**Cose da fare:**
A – Riporta tale e quale il passaggio del brano sull'Occidente dopo la crescita che inizia con le parole "L’occidente dopo la" e termina dopo "motore della crescita.".
B – Trasforma in un elenco puntato il paragrafo del brano sull'Occidente dopo la crescita che comincia con "Tra le sfide che si pongono", mantenendo i fatti principali.

**Brano da leggere:**
________________________________________

L’occidente dopo la crescita? La crisi del debito e il passaggio a nuovi fattori trainanti

    • Firenze
    • 18 Novembre 2011

          Tra le sfide che si pongono attualmente al mondo occidentale, emergono tre questioni fondamentali: (1) i trend di medio termine dell’economia globale, con particolare attenzione a nuove fonti di crescita, riequilibrio e “decoupling”; (2) la crisi del debito europea, prospettive e possibili soluzioni; e (3) l’energia verde come motore della crescita.

________________________________________

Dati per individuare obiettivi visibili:
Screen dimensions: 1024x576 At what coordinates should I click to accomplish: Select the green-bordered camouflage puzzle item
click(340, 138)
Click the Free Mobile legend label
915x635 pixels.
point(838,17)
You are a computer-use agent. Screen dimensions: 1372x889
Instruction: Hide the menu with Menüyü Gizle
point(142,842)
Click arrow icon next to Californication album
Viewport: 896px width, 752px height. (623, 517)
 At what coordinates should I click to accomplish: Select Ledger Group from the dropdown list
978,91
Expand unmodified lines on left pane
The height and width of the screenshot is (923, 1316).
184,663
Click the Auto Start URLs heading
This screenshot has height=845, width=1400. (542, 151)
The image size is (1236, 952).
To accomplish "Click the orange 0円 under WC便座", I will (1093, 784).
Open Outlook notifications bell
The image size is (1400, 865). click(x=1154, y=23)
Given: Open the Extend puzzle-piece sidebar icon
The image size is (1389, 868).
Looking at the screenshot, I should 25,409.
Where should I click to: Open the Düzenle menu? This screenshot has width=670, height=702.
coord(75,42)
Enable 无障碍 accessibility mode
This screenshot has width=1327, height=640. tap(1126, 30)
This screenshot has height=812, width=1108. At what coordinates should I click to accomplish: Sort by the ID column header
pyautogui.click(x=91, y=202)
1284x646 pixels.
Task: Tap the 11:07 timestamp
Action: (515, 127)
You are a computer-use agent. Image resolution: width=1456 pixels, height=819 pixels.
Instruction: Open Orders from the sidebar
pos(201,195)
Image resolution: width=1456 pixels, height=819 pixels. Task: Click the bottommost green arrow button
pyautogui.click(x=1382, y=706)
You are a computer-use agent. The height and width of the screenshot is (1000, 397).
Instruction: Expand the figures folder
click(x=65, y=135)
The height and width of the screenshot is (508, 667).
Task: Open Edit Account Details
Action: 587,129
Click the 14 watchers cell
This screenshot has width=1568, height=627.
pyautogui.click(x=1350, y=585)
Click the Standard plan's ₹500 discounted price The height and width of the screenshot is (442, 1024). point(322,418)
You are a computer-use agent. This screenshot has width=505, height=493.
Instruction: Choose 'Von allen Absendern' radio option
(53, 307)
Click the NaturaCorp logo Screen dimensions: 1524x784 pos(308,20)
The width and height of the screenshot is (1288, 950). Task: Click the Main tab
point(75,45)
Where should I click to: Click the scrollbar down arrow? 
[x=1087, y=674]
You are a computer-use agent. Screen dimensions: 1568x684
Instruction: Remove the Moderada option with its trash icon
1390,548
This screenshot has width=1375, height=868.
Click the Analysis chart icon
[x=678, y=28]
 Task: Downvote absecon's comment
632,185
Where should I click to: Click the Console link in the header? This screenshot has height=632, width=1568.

________________________________________

**Compiti svolti:**
A –
L’occidente dopo la crescita? La crisi del debito e il passaggio a nuovi fattori trainanti

    • Firenze
    • 18 Novembre 2011

          Tra le sfide che si pongono attualmente al mondo occidentale, emergono tre questioni fondamentali: (1) i trend di medio termine dell’economia globale, con particolare attenzione a nuove fonti di crescita, riequilibrio e “decoupling”; (2) la crisi del debito europea, prospettive e possibili soluzioni; e (3) l’energia verde come motore della crescita.

B –
Tre questioni fondamentali tra le sfide del mondo occidentale:
- le tendenze di medio termine dell'economia globale, con attenzione a nuove fonti di crescita, riequilibrio e "decoupling";
- la crisi del debito europea, con prospettive e possibili soluzioni;
- l'energia verde come motore della crescita.